News Release

Seafloor off Mid-Atlantic coast highly charged with gas

Peer-Reviewed Publication

U.S. National Science Foundation

Vigorous gas expulsion could weaken shelf edge

A team of scientists investigating whether possible cracks along the outer continental shelf off the mid-Atlantic coast might lead to a tsunami-causing landslide has discovered that the entire area is charged with gas.

Based on preliminary results from a just-completed two-week cruise to the area funded by the National Science Foundation (NSF), the scientists say the suspected cracks are a system of large depressions along the shelf edge that appear to have been excavated by gas erupting through the seafloor.

"We don't know the source of the gas," team leader Neal Driscoll of the Woods Hole Oceanographic Institution (WHOI) said. "But it is clear that gas has played an important role in the formation of these features.
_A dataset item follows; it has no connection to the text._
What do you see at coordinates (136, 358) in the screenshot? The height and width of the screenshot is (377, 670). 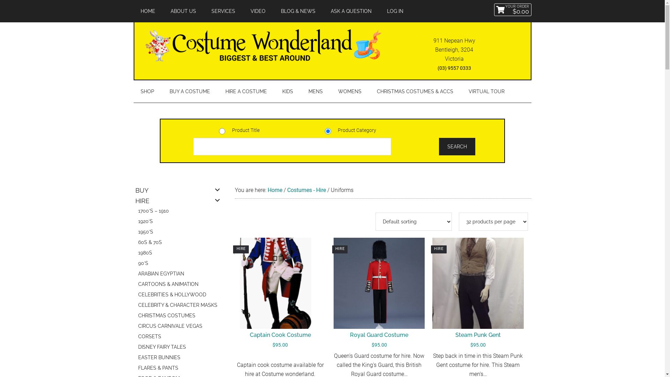 I see `'EASTER BUNNIES'` at bounding box center [136, 358].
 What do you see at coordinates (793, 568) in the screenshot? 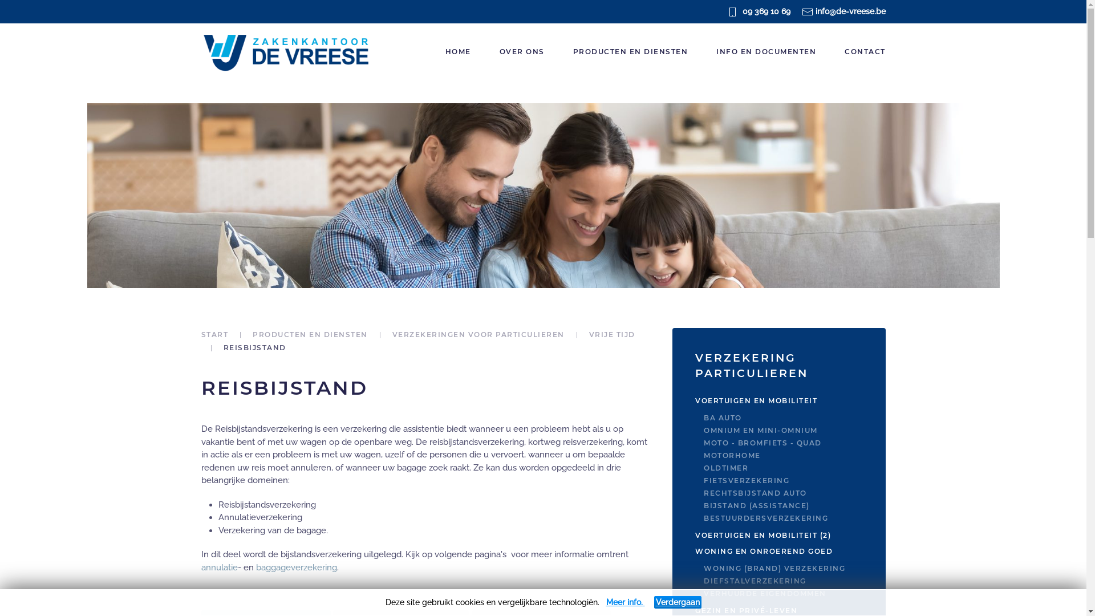
I see `'WONING (BRAND) VERZEKERING'` at bounding box center [793, 568].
The gas is trapped under layers of sediment on the shelf edge until some circumstance causes it to escape, blowing holes in the seafloor to form these large pockmark features we thought were cracks."

In a paper published in the journal Geology days before their May 7 departure for the Mid-Atlantic coast, Driscoll and colleagues Jeffrey Weissel of the Lamont-Doherty Earth Observatory of Columbia University and John Goff of the University of Texas Institute for Geophysics, speculated that rising gas might play a part in triggering shelfedge collapse. Even so, they were surprised at the quantity of gas and the apparent vigor of the "blowout" process.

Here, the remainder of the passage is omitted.